No solicitar confirmación del cierre de la cuenta antigua. Sin confirmación, podrías acabar pagando comisiones de mantenimiento en una cuenta que creías cerrada. Siempre pide por escrito la confirmación del cierre y del estado cero del saldo.
Preguntas frecuentes
¿Cuánto tiempo tarda el proceso de cambio de banco?
El proceso completo suele tomar entre 4 y 8 semanas desde que abres la nueva cuenta hasta que puedes cerrar con seguridad la antigua. La apertura de cuenta en un neobanco es inmediata. El traslado de domiciliaciones con el servicio de portabilidad tarda 13 días hábiles del banco, pero debes dar tiempo adicional para que los emisores procesen los cambios. Recomendamos mantener ambas cuentas activas al menos 2 meses completos para estar seguros.
¿Puedo perder algún recibo durante el cambio de banco?
Es posible que algún recibo rebote si el cambio no se ha procesado antes del vencimiento. Para minimizar este riesgo: traslada las domiciliaciones con suficiente antelación (al menos 3-4 semanas), mantén saldo en el banco antiguo durante el período de transición para cubrir cualquier recibo que aún salga de allí, y revisa los extractos de ambas cuentas durante los primeros 2 meses.
¿Tengo que pagar algo para cerrar mi cuenta bancaria?
En general, no.
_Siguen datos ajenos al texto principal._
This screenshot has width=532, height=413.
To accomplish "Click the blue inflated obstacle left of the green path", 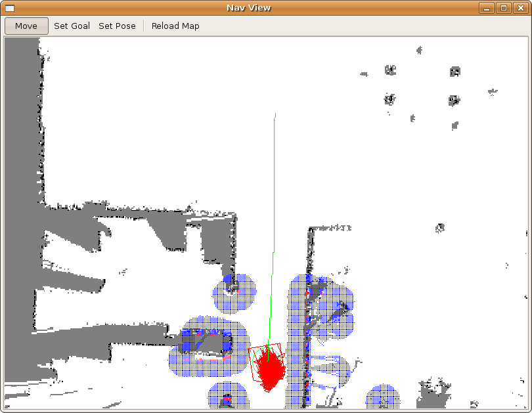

La mayoría de bancos no cobran comisión por cancelar una cuenta. Sin embargo, algunos pueden cobrar si el cierre se realiza dentro de los primeros meses de apertura (para evitar el 'churning' de bonificaciones de bienvenida) o si hay saldo negativo. Lee las condiciones generales de tu banco actual para estar seguro.
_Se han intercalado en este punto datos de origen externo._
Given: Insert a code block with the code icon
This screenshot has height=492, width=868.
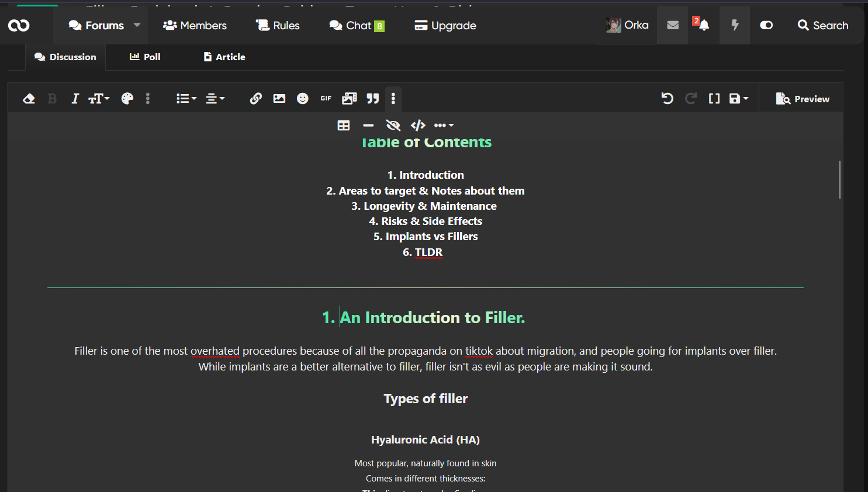Looking at the screenshot, I should click(x=418, y=125).
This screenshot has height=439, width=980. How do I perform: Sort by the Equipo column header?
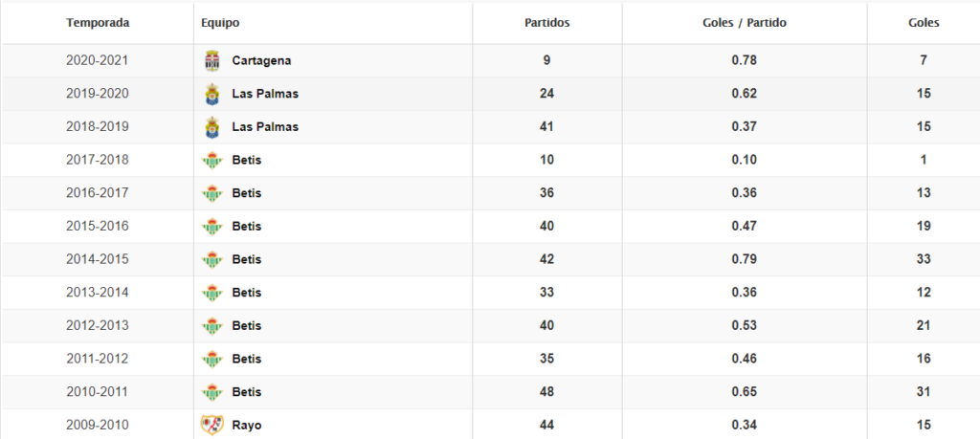[221, 22]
¿Cómo actualizo mi cuenta bancaria en la Agencia Tributaria?
Puedes actualizar tu IBAN en la AEAT a través de la sede electrónica (sede.agenciatributaria.gob.es), en el apartado de datos personales o en la gestión de domiciliaciones. Necesitarás certificado digital, DNI electrónico o Cl@ve para autenticarte. Si estás esperando una devolución de IRPF, actualiza el IBAN antes de presentar la declaración para que la devolución llegue a la cuenta correcta.
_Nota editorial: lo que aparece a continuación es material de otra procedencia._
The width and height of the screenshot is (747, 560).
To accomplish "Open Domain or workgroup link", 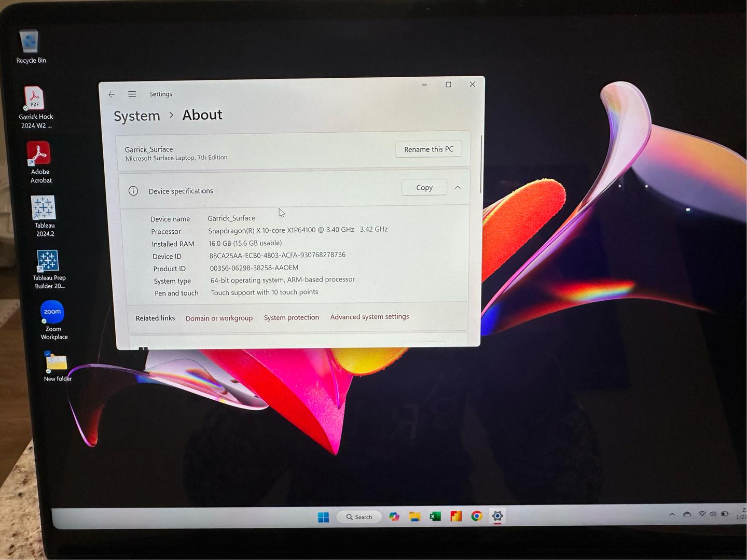I will [219, 318].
¿Qué pasa con las tarjetas cuando cambio de banco?
Al cerrar la cuenta antigua, las tarjetas asociadas a ella quedan canceladas automáticamente. Si tienes compras en cuotas pendientes (financiaciones), asegúrate de liquidarlas antes de cerrar la cuenta o de que el banco te proporciona alternativas para completar el pago. Con el nuevo banco, recibirás nuevas tarjetas con nuevos números — actualiza estos datos en todas las suscripciones o pagos recurrentes donde tenías la tarjeta guardada.